**Prompt**: Exact copy, pictures excluded: set down only the lines from the one with "Given: Open the" through the end of the entries, keeping both end lines.

--- START ---

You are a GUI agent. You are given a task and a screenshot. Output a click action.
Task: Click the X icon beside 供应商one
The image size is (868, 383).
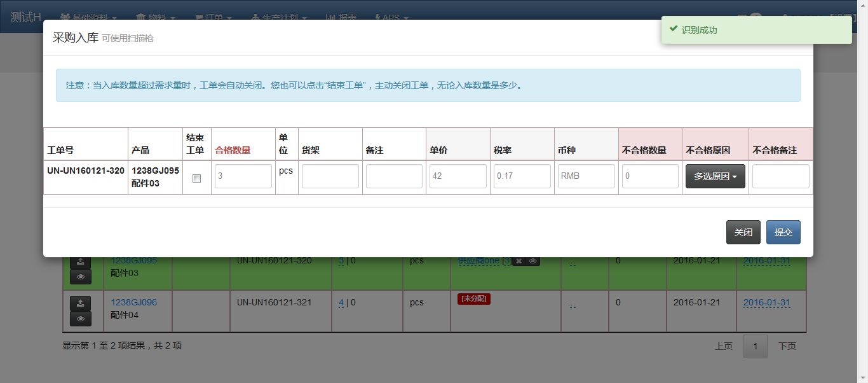(519, 261)

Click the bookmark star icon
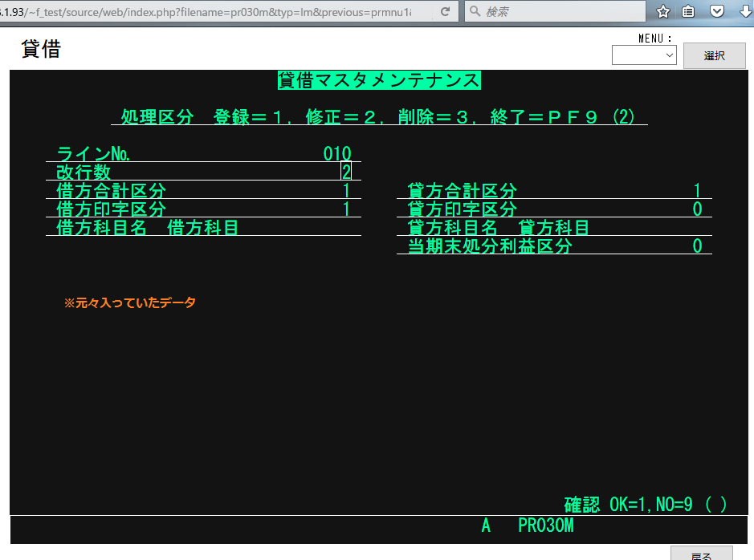(x=662, y=12)
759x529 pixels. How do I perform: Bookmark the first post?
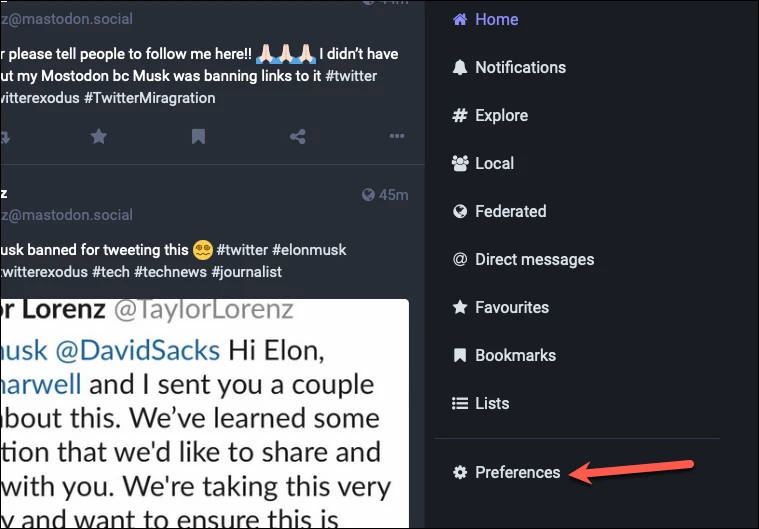(198, 136)
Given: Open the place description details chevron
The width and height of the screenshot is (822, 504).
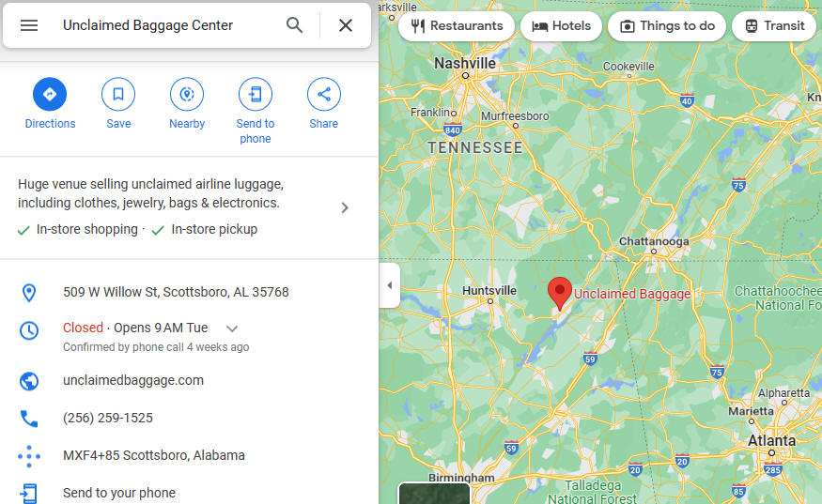Looking at the screenshot, I should [x=345, y=208].
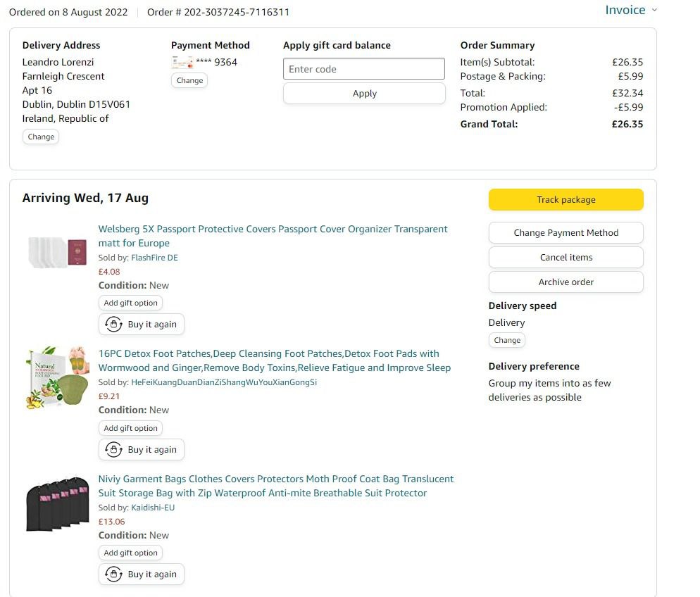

--- END ---

**Problem solution**:
Given: Open the place description details chevron
The width and height of the screenshot is (822, 504).
Looking at the screenshot, I should [x=345, y=208].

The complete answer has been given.